- **Article**:

Dating has never been so twee. What’s the best way of finding a soulmate in 2011 according to the Match.com adverts?
1. Live in an affluent neighbourhood
Just look at that music shop where the couple in the first ad meet. There are no amps piled high in the window, no boxes spilling over with wires and second-hand mixers, no gangs of teenagers trying to bash out something by Enter Shikari in the background — nothing, in short, that’d make it commercially viable. Shops like this, that rely on floppy-haired trustafarians dropping in to impulse-buy a bongo set, just don’t exist in down-to-earth neighbourhoods. So move on up if you’re looking for love.
2. REDEFINE ANTIQUITY AND INVENT YOUR OWN RETRO
“I like old movies – like Godfather 3!” Well I’m not the first to criticise that line. Even if we allow that an “old movie” can come from as recently as 1990, “old” isn’t a genre, so liking one doesn’t mean you’ll automatically like another. Is she really thinking “Godfather 3? I love films from twenty years ago too! At last someone who’ll watch Kindergarten Cop and Teenage Mutant Ninja Turtles with me!” No, no she isn’t.
2. REJECT THE MAINSTREAM AND STAND OUT FROM THE CROWD – BUT NOT TOO MUCH!

- **Task instructions**:
1) In the article on the Match.com adverts, where do the couple in the first ad meet?
2) Translate this sentence from the article on the Match.com adverts into French: "So move on up if you’re looking for love."
None of the lines are needed to complete the tasks.

- **Data section**:
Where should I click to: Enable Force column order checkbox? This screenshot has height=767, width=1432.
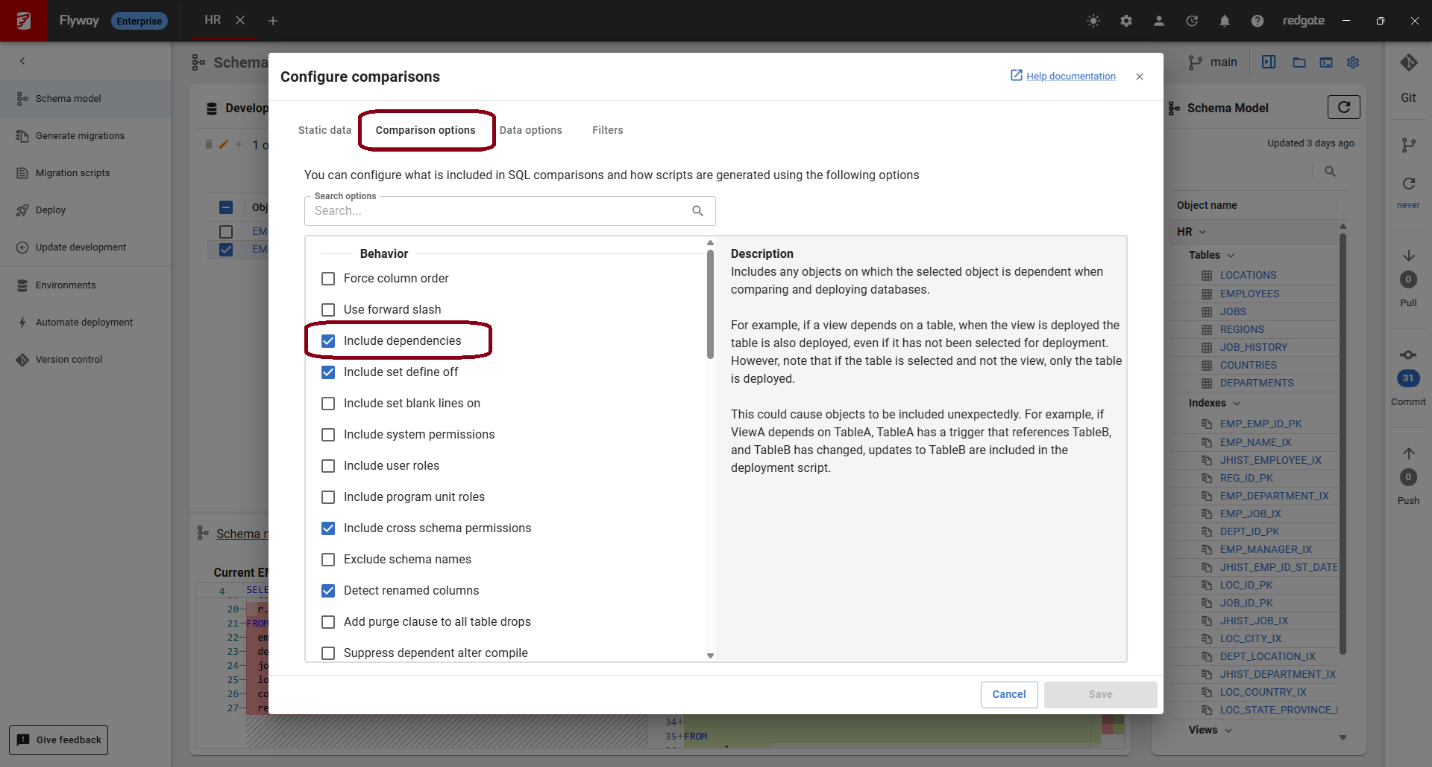tap(328, 279)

- **Solution list**:
1) They meet in a music shop.

2) Alors, installez-vous dans un quartier plus huppé si vous cherchez l'amour.